A diferença de hábito em relação a países da Europa e da América, onde lixeiras são ausentes nos banheiros, está ligada primeiramente à infraestrutura do encanamento. No entanto, a composição do próprio papel higiênico é apontada como um fator determinante para evitar obstruções na rede.
Produtos fabricados em outras nações são produzidos para se desagregarem com facilidade. No mercado brasileiro, não existe uma norma específica que padronize essa característica, o que eleva a probabilidade de entupimentos caso o material seja jogado na privada.
A Associação Brasileira de Normas Técnicas (ABNT) estabelece regras de padronização para o setor, mas as diretrizes focam na classificação dos produtos. Não há exigência de testes que comprovem se um modelo específico pode ser descartado no vaso.

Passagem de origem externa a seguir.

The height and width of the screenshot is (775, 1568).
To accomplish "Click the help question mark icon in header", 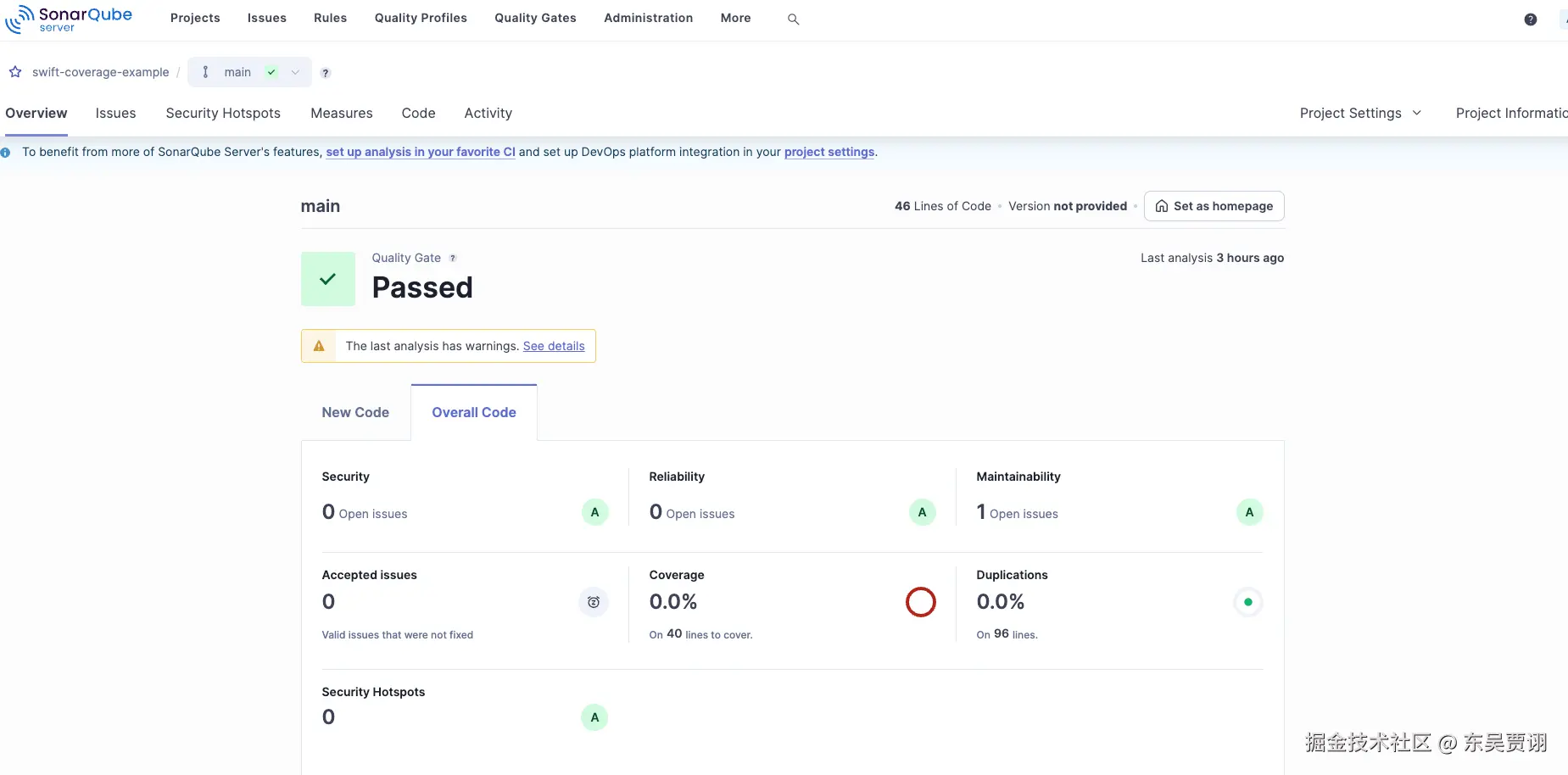I will [x=1530, y=20].
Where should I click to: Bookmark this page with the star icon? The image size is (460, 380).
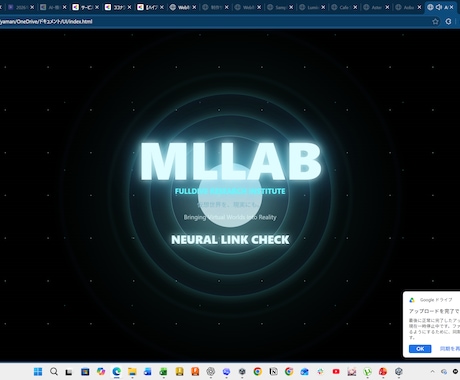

Essa lacuna normativa reflete nas embalagens, que não trazem indicações claras sobre a solubilidade do material. Em outros países, é comum o uso de termos como “flushable” ou hidrossolúvel para identificar papéis desenvolvidos para esse tipo de descarte.
A cultura do descarte em lixeiras no Brasil é, portanto, resultado da soma entre a infraestrutura de saneamento e a disponibilidade de produtos que não seguem um padrão de desagregação rápida.